# ORDRE DE TRAVAIL:
Dans l'extrait ci-dessous sur l'offre publique d'achat contre Sulzer, indiquez qui conduit la nouvelle équipe qu'InCentive propose pour le conseil d'administration.

André Daguet (à gauche) et René Braginsky. swissinfo.ch

Bataille décisive, ce jeudi, pour l'avenir du groupe. Les actionnaires vont devoir trancher entre le conseil d'administration et René Braginsky. Le financier bâlois, avec sa société InCentive, souhaite en effet prendre le contrôle de ce qui fut l'un fleurons de l'industrie suisse.

Il y deux mois, René Braginsky, à la tête d’une société financière basée à Zoug, Incentive Capital, secouait le monde économique suisse en annonçant une offre publique d’achat (OPA) contre Sulzer. L’homme est désormais à pied d’œuvre, puisque c’est ce jeudi que les actionnaires, réunis en assemblée générale à Winterthur, doivent lui donner raison…ou tort.

Premier enjeu de cette bataille: le conseil d’administration. InCentive exige le départ de l’équipe actuelle et en propose une nouvelle, conduite par l’Allemand Eberhard von Koerber, ancien président d’ABB Europe. Mais InCentive souhaite également modifier les statuts de l’entreprise, afin de lever la barrière de 5% qui limite le droit de vote d’un actionnaire ou d’un groupe d’actionnaires.

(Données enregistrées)
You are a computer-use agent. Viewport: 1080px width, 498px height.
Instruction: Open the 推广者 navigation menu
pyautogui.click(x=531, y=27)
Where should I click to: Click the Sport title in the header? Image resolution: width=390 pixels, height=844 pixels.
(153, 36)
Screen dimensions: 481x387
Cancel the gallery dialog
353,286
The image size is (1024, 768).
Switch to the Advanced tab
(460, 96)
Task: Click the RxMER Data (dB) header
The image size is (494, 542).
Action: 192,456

---

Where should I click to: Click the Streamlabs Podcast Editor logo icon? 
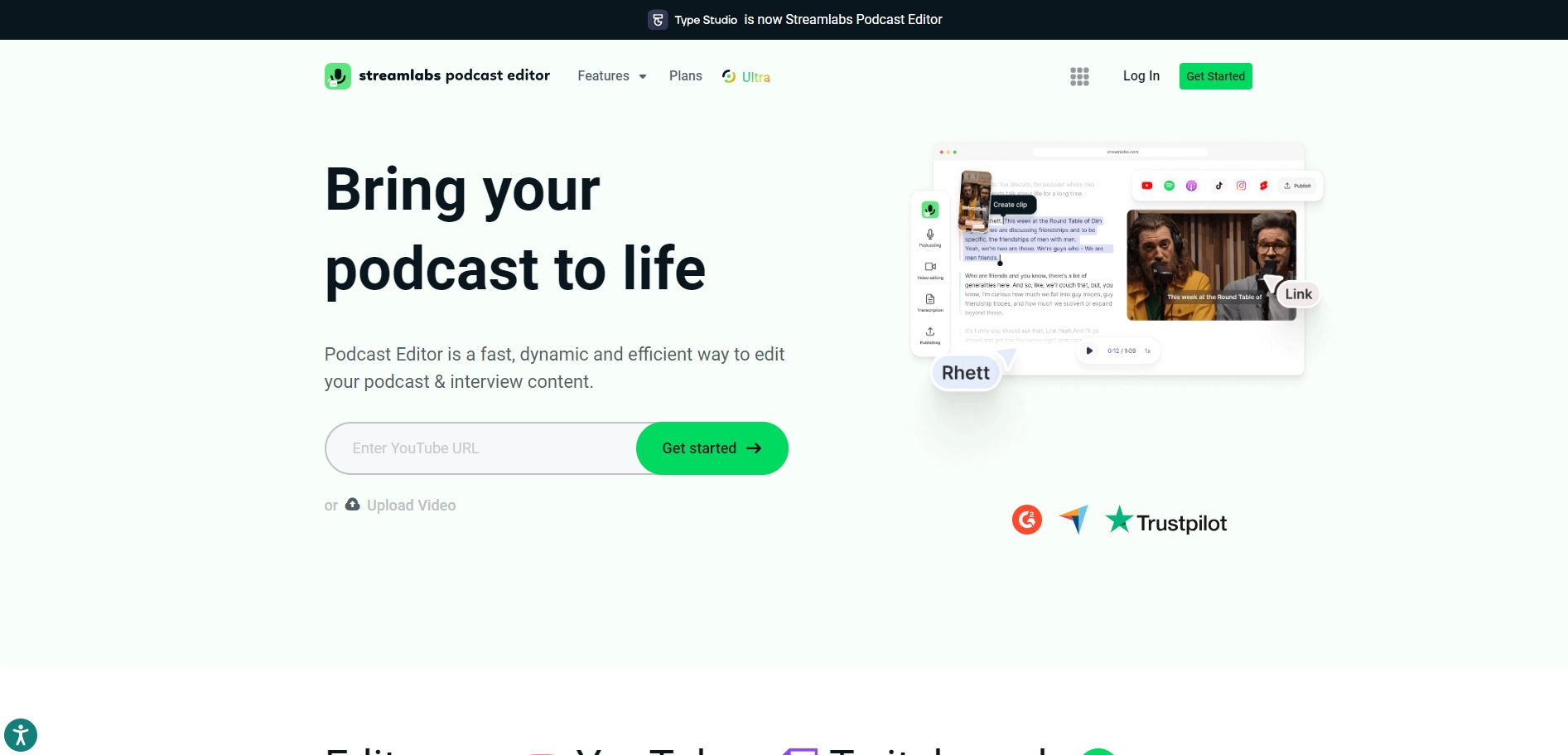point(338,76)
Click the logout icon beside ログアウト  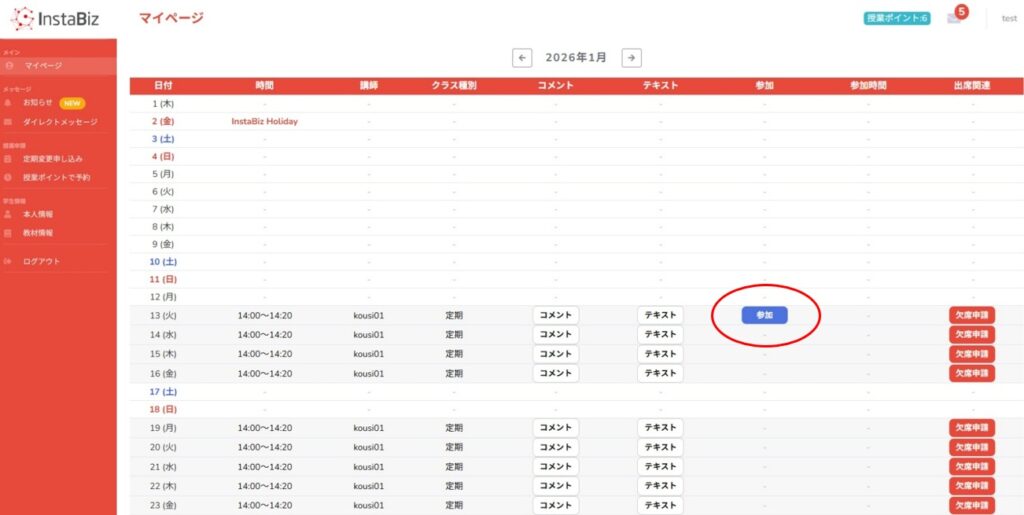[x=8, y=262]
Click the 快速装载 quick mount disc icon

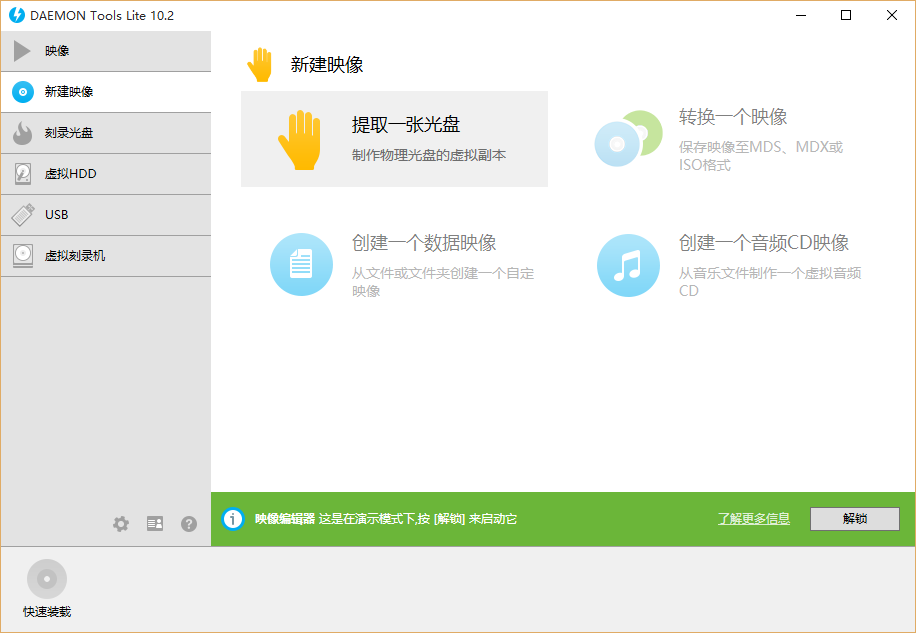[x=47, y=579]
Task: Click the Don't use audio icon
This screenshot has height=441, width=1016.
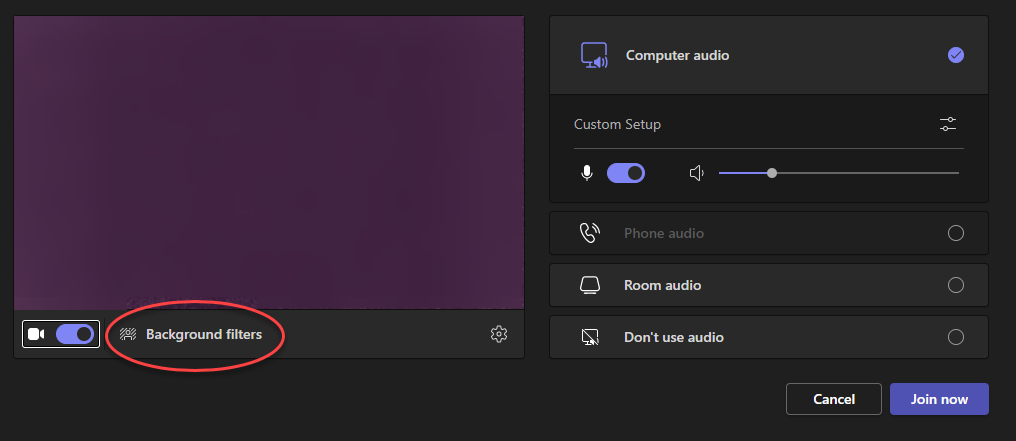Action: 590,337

# RÉSULTAT CI-DESSOUS:
L'Allemand Eberhard von Koerber, ancien président d'ABB Europe.